QuickBooks Online payroll feature will make it easy to keep track of all your employees’ benefits, making for a much smoother tax season. Taxable benefits are a part of your company’s payroll process, and the QuickBooks Online payroll feature will make that process go by a lot smoother. For example, when the time comes to adding taxable benefits to the T4 slip, QuickBooks provides you with the readily prepared form, so all you need to do is input the information, and we’ll do the calculations for you.
You can also save time in a multitude of other areas when you automate tasks such as filing and remitting taxes, tracking time, creating schedules, and more. See how QuickBooks can streamline your payroll today.
Taxable Benefits FAQs
Where do taxable benefits go on the T4?
Employers are required to write down the value of taxable benefits given to their employees in box 14 on the T4 form. For more information on the T4s, see this article.
Do you pay CPP on taxable benefits?
Taxable, cash, non-cash, or near-cash benefits are also pensionable – meaning that you must pay CPP contributions on taxable benefits.
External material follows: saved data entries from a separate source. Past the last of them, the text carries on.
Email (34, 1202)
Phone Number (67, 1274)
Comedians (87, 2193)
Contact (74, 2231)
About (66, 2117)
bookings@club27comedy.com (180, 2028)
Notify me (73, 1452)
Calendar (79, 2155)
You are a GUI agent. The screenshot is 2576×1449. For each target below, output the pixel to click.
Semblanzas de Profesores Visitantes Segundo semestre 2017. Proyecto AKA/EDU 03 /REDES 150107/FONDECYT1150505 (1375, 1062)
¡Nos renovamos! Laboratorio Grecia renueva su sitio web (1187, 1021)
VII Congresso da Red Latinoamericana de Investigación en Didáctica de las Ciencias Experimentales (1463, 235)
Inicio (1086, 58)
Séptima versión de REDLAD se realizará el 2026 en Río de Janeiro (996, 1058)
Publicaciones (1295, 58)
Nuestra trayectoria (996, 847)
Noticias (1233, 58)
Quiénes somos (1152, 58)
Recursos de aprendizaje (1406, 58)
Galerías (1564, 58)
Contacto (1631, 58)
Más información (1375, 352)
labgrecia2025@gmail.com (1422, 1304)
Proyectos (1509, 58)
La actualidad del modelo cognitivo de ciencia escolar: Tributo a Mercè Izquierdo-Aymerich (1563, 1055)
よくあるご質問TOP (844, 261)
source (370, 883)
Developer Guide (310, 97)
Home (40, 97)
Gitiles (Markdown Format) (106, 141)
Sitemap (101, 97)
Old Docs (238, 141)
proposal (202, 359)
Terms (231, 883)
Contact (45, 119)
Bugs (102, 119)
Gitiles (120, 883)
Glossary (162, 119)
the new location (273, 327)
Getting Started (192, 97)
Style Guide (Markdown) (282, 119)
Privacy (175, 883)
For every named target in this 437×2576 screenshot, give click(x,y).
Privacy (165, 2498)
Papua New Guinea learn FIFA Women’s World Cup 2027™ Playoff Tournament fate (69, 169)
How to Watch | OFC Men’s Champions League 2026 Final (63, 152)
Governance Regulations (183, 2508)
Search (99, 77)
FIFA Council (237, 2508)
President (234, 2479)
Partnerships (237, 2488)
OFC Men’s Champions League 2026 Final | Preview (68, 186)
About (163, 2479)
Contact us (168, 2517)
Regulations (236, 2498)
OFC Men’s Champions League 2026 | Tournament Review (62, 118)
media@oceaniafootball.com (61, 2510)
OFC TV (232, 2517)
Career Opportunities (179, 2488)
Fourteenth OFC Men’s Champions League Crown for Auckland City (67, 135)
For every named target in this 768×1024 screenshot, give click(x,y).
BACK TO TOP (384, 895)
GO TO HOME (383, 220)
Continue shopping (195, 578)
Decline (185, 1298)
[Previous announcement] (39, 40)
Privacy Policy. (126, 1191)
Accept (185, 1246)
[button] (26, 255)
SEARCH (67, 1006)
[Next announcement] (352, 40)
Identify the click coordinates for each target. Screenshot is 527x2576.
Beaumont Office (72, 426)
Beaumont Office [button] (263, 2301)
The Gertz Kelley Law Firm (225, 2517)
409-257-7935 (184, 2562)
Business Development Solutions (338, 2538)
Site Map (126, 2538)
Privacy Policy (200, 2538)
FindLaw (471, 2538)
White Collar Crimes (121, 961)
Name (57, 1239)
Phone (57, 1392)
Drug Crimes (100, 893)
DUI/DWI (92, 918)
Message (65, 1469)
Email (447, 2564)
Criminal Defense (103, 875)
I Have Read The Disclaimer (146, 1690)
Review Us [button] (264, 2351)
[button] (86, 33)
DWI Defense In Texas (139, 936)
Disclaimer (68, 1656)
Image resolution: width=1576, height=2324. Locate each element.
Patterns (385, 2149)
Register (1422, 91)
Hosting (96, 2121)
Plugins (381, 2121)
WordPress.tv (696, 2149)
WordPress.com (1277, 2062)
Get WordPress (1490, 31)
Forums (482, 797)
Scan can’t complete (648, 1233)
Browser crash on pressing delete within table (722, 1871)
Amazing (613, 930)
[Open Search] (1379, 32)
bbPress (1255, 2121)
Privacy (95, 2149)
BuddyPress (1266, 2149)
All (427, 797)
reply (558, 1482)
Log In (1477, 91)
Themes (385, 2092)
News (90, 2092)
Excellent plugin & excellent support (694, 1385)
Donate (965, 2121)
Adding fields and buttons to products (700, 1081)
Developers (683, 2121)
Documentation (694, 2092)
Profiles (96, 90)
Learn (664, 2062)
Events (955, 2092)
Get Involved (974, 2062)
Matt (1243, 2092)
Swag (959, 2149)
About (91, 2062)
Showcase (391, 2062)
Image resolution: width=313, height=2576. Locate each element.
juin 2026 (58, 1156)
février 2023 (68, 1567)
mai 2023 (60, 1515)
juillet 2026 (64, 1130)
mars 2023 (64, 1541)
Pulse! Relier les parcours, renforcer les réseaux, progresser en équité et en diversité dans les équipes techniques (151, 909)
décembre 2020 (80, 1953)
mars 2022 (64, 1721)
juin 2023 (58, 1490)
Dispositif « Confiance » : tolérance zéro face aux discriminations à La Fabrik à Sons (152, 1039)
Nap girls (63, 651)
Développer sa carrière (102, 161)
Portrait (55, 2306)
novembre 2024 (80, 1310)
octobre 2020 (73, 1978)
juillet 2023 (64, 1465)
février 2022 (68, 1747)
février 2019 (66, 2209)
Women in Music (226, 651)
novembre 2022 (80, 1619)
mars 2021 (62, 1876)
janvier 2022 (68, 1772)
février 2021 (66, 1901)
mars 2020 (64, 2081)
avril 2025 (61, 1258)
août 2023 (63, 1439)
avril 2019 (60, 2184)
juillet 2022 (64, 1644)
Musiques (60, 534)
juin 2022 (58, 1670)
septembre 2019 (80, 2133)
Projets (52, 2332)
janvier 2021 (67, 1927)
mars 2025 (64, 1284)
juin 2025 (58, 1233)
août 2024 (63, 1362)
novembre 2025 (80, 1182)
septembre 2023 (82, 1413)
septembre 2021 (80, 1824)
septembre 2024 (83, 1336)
The CPP deductions taken from the employee’s income is based on their total earnings. So, when taxable benefits are added to an employee’s total earnings, the overall CPP contribution will be higher.
Is health insurance a taxable benefit?
Health insurance (like medical or dental plans) is not a taxable benefit for employees if the employer makes contributions to a private health service.
How do taxable benefits affect payroll?
The value of a taxable benefit will be added to the employee's income. As a basic example, if the value of the benefit is $1000, and the employee’s regular income is $50,000, then the new income that needs to be reported is $51,000. This new income amount will now be used to make the appropriate payroll deductions.